Positive vaccine news joined by massive stimulus packages helped 2020’s equity market rebound extend into the fourth quarter. The Dow Jones Industrial Average closed the year at an all-time high of 30,606, while the S&P 500 also closed at a record level, joining all major market averages moving higher to end a tumultuous 2020. In fact, during 2020, the Dow, S&P500, and NASDAQ Composite combined to set over 100 record closes, the most in any year since 2017. On a sector basis, the fourth quarter saw a stark reversal of many trends that dominated 2020. Cyclical-oriented sectors posted impressive rebounds, with the energy sector leading with a nearly 28% gain for the quarter. However, energy stocks are still the biggest laggards for 2020, falling more than 30% for the year.

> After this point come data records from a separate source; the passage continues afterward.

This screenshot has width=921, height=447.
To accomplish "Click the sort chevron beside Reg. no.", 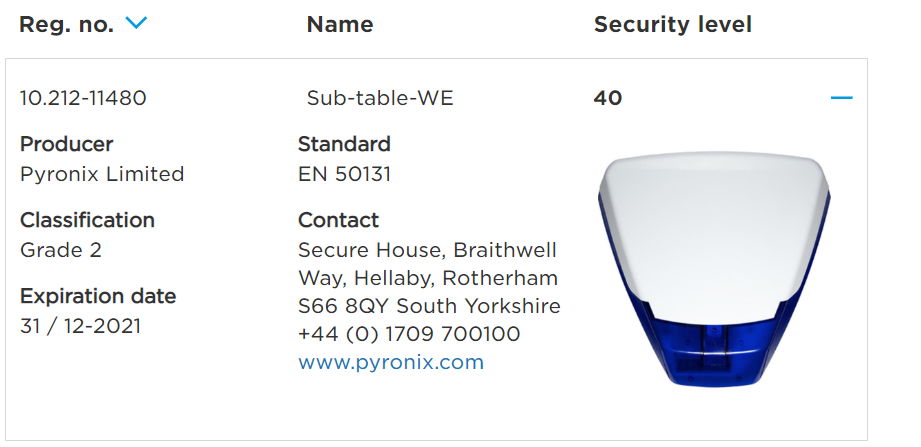I will [136, 24].
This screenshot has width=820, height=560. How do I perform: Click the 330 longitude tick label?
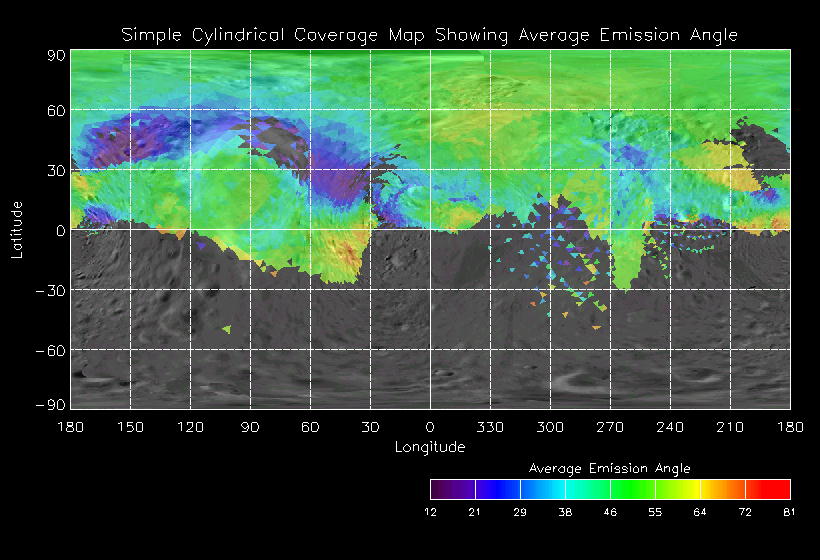coord(490,427)
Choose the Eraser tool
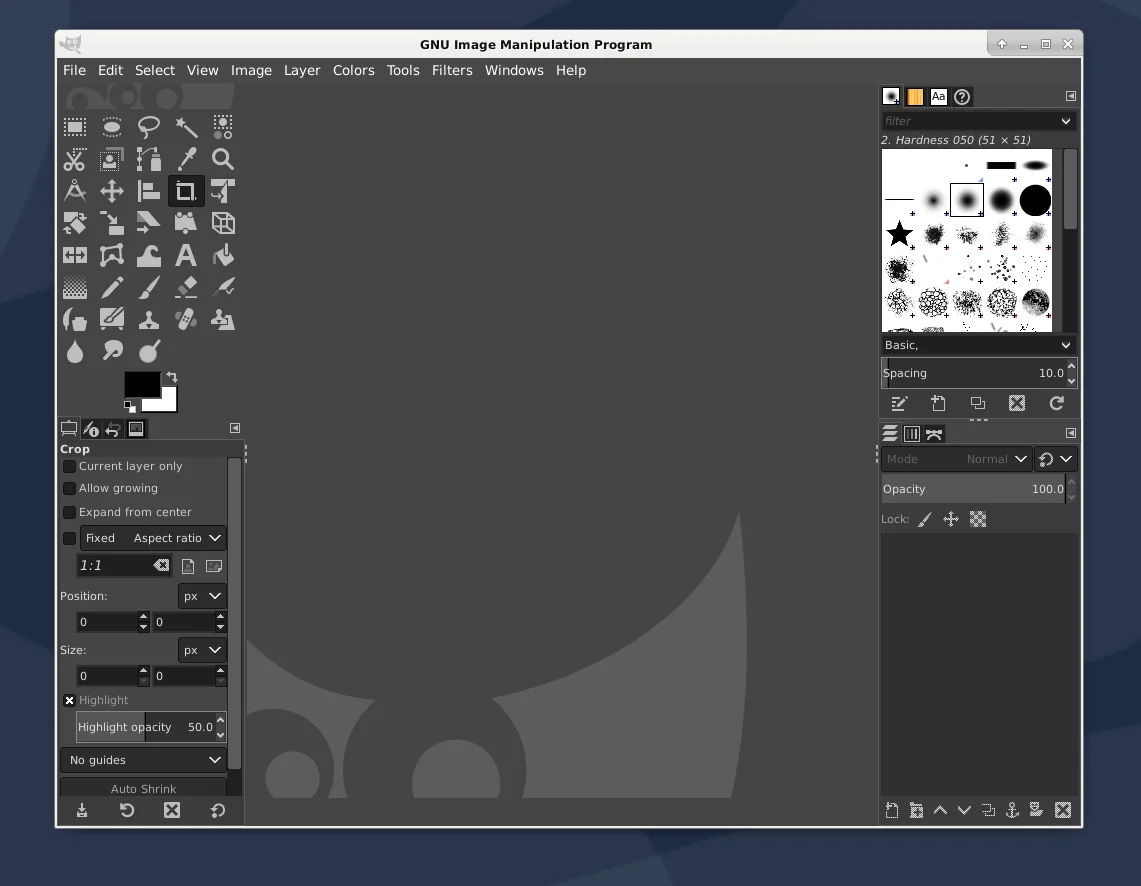The width and height of the screenshot is (1141, 886). 186,288
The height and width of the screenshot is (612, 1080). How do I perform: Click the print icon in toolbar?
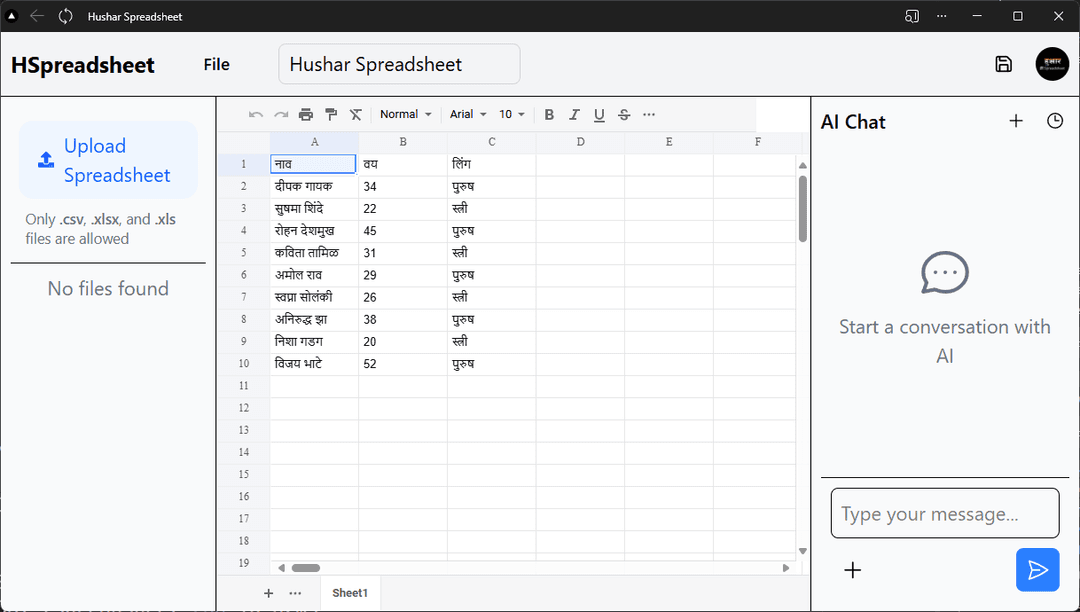pos(306,115)
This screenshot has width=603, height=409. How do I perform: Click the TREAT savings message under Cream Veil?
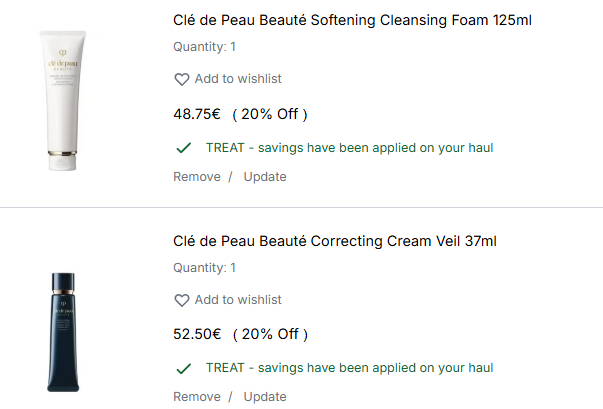pos(349,368)
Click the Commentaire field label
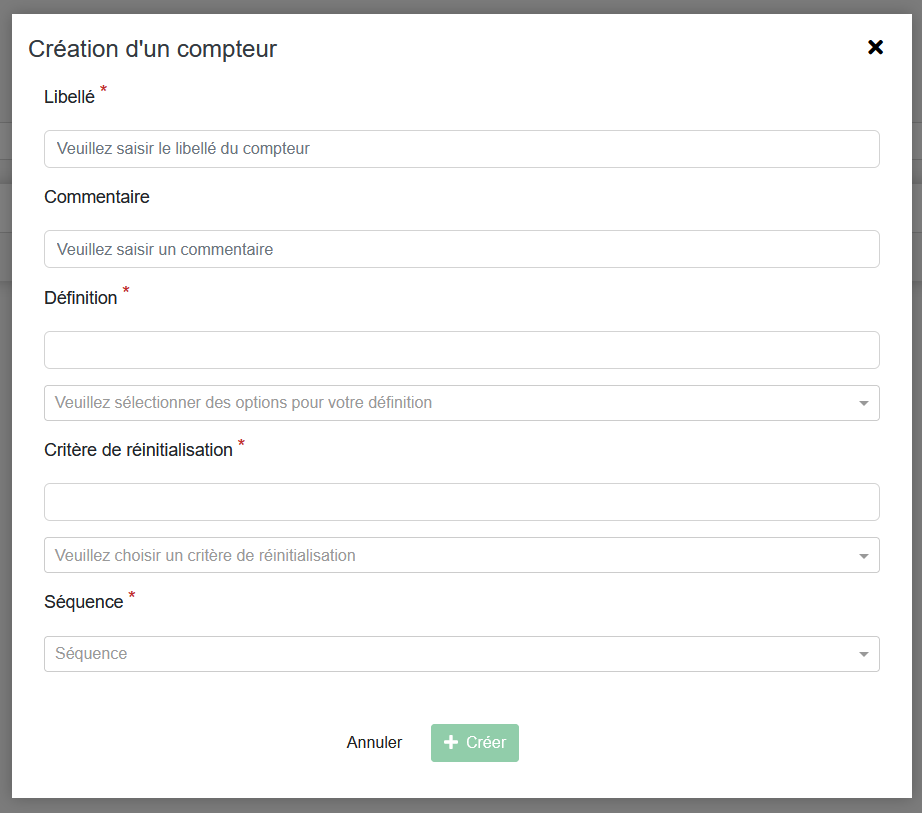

Longer-term government bond yields continue to trend higher as the market seems to be looking forward to better economic growth. The spread between the 2- and 10-year Treasury yields expanded in December, with the 10-year note closing at 0.91% and the 2-year remaining low at 0.12%, again signaling perceived future economic strength. Corporate bond spreads continued to narrow throughout the quarter, as the outlook for corporate profitability brightened and the Fed’s bond purchase programs keep providing healthy levels of liquidity. With the spread narrowing, corporate bonds continue to outperform their government counterparts. The Federal Funds Target Rate remains at essentially zero, with the perception that the committee does not anticipate raising interest rates through 2023.